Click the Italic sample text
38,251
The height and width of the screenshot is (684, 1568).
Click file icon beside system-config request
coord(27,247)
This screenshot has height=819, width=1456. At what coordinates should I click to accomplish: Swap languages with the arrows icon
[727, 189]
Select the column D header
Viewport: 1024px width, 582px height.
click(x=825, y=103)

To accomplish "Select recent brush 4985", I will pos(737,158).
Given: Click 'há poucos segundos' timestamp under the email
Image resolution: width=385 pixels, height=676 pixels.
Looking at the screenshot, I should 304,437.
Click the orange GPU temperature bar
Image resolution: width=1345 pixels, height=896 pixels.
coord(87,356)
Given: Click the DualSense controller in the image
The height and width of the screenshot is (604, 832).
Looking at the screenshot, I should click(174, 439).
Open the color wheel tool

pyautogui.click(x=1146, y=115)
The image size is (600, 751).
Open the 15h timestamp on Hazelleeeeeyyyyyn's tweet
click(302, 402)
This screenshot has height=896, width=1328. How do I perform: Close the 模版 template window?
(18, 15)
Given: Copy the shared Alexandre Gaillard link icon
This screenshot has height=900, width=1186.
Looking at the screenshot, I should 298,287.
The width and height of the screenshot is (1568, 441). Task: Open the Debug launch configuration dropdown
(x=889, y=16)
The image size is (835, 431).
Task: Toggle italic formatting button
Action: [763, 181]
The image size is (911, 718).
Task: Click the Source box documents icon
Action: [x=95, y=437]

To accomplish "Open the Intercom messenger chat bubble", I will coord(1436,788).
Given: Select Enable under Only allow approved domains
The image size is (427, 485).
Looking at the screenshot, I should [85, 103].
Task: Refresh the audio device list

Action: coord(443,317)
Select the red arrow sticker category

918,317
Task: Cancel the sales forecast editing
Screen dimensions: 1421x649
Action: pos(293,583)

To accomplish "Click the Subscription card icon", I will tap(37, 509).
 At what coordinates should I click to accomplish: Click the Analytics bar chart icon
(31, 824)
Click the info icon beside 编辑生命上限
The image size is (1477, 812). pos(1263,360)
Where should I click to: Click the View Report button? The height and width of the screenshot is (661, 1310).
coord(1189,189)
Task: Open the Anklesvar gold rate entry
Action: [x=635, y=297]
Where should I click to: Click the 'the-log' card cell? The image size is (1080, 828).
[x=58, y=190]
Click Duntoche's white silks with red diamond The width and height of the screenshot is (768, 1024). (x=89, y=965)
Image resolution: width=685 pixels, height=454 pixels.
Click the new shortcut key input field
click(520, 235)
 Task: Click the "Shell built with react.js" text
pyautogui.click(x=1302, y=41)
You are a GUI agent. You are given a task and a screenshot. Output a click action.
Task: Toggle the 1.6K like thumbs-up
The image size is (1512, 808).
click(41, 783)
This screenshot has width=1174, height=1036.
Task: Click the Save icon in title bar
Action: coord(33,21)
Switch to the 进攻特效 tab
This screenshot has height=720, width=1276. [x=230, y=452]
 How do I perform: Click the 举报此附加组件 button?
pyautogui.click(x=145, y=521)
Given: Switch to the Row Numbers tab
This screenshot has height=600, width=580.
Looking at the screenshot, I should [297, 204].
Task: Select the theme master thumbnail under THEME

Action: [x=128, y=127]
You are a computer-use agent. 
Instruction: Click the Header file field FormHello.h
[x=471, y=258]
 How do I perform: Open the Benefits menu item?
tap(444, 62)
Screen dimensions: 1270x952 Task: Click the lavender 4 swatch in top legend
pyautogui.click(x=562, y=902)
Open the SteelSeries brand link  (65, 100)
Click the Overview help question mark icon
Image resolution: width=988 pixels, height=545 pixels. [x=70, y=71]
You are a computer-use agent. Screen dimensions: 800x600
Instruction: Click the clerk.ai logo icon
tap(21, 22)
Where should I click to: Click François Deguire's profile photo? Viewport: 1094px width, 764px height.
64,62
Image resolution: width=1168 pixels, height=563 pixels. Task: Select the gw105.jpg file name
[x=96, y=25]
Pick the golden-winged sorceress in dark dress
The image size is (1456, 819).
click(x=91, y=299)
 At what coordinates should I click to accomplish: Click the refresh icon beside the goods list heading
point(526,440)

» **Exercise prompt**: Arrange the lines above as a Markdown table with two columns, Row and Line: number each non-blank line in order under Row and put its text under Line. Leave out blank lines.

» **Solution to this exercise**:
| Row | Line |
|---|---|
| 1 | Click the Italic sample text |
| 2 | 38,251 |
| 3 | The height and width of the screenshot is (684, 1568). |
| 4 | Click file icon beside system-config request |
| 5 | coord(27,247) |
| 6 | This screenshot has height=819, width=1456. At what coordinates should I click to accomplish: Swap languages with the arrows icon |
| 7 | [727, 189] |
| 8 | Select the column D header |
| 9 | Viewport: 1024px width, 582px height. |
| 10 | click(x=825, y=103) |
| 11 | To accomplish "Select recent brush 4985", I will pos(737,158). |
| 12 | Given: Click 'há poucos segundos' timestamp under the email |
| 13 | Image resolution: width=385 pixels, height=676 pixels. |
| 14 | Looking at the screenshot, I should 304,437. |
| 15 | Click the orange GPU temperature bar |
| 16 | Image resolution: width=1345 pixels, height=896 pixels. |
| 17 | coord(87,356) |
| 18 | Given: Click the DualSense controller in the image |
| 19 | The height and width of the screenshot is (604, 832). |
| 20 | Looking at the screenshot, I should click(174, 439). |
| 21 | Open the color wheel tool |
| 22 | pyautogui.click(x=1146, y=115) |
| 23 | The image size is (600, 751). |
| 24 | Open the 15h timestamp on Hazelleeeeeyyyyyn's tweet |
| 25 | click(302, 402) |
| 26 | This screenshot has height=896, width=1328. How do I perform: Close the 模版 template window? |
| 27 | (18, 15) |
| 28 | Given: Copy the shared Alexandre Gaillard link icon |
| 29 | This screenshot has height=900, width=1186. |
| 30 | Looking at the screenshot, I should 298,287. |
| 31 | The width and height of the screenshot is (1568, 441). Task: Open the Debug launch configuration dropdown |
| 32 | (x=889, y=16) |
| 33 | The image size is (835, 431). |
| 34 | Task: Toggle italic formatting button |
| 35 | Action: [763, 181] |
| 36 | The image size is (911, 718). |
| 37 | Task: Click the Source box documents icon |
| 38 | Action: [x=95, y=437] |
| 39 | To accomplish "Open the Intercom messenger chat bubble", I will coord(1436,788). |
| 40 | Given: Select Enable under Only allow approved domains |
| 41 | The image size is (427, 485). |
| 42 | Looking at the screenshot, I should [85, 103]. |
| 43 | Task: Refresh the audio device list |
| 44 | Action: coord(443,317) |
| 45 | Select the red arrow sticker category |
| 46 | 918,317 |
| 47 | Task: Cancel the sales forecast editing |
| 48 | Screen dimensions: 1421x649 |
| 49 | Action: pos(293,583) |
| 50 | To accomplish "Click the Subscription card icon", I will tap(37, 509). |
| 51 |  At what coordinates should I click to accomplish: Click the Analytics bar chart icon |
| 52 | (31, 824) |
| 53 | Click the info icon beside 编辑生命上限 |
| 54 | The image size is (1477, 812). pos(1263,360) |
| 55 | Where should I click to: Click the View Report button? The height and width of the screenshot is (661, 1310). |
| 56 | coord(1189,189) |
| 57 | Task: Open the Anklesvar gold rate entry |
| 58 | Action: [x=635, y=297] |
| 59 | Where should I click to: Click the 'the-log' card cell? The image size is (1080, 828). |
| 60 | [x=58, y=190] |
| 61 | Click Duntoche's white silks with red diamond The width and height of the screenshot is (768, 1024). (x=89, y=965) |
| 62 | Image resolution: width=685 pixels, height=454 pixels. |
| 63 | Click the new shortcut key input field |
| 64 | click(520, 235) |
| 65 |  Task: Click the "Shell built with react.js" text |
| 66 | pyautogui.click(x=1302, y=41) |
| 67 | You are a GUI agent. You are given a task and a screenshot. Output a click action. |
| 68 | Task: Toggle the 1.6K like thumbs-up |
| 69 | The image size is (1512, 808). |
| 70 | click(41, 783) |
| 71 | This screenshot has width=1174, height=1036. |
| 72 | Task: Click the Save icon in title bar |
| 73 | Action: coord(33,21) |
| 74 | Switch to the 进攻特效 tab |
| 75 | This screenshot has height=720, width=1276. [x=230, y=452] |
| 76 |  How do I perform: Click the 举报此附加组件 button? |
| 77 | pyautogui.click(x=145, y=521) |
| 78 | Given: Switch to the Row Numbers tab |
| 79 | This screenshot has height=600, width=580. |
| 80 | Looking at the screenshot, I should [297, 204]. |
| 81 | Task: Select the theme master thumbnail under THEME |
| 82 | Action: [x=128, y=127] |
| 83 | You are a computer-use agent.  |
| 84 | Instruction: Click the Header file field FormHello.h |
| 85 | [x=471, y=258] |
| 86 |  How do I perform: Open the Benefits menu item? |
| 87 | tap(444, 62) |
| 88 | Screen dimensions: 1270x952 Task: Click the lavender 4 swatch in top legend |
| 89 | pyautogui.click(x=562, y=902) |
| 90 | Open the SteelSeries brand link  (65, 100) |
| 91 | Click the Overview help question mark icon |
| 92 | Image resolution: width=988 pixels, height=545 pixels. [x=70, y=71] |
| 93 | You are a computer-use agent. Screen dimensions: 800x600 |
| 94 | Instruction: Click the clerk.ai logo icon |
| 95 | tap(21, 22) |
| 96 | Where should I click to: Click François Deguire's profile photo? Viewport: 1094px width, 764px height. |
| 97 | 64,62 |
| 98 | Image resolution: width=1168 pixels, height=563 pixels. Task: Select the gw105.jpg file name |
| 99 | [x=96, y=25] |
| 100 | Pick the golden-winged sorceress in dark dress |
| 101 | The image size is (1456, 819). |
| 102 | click(x=91, y=299) |
| 103 |  At what coordinates should I click to accomplish: Click the refresh icon beside the goods list heading |
| 104 | point(526,440) |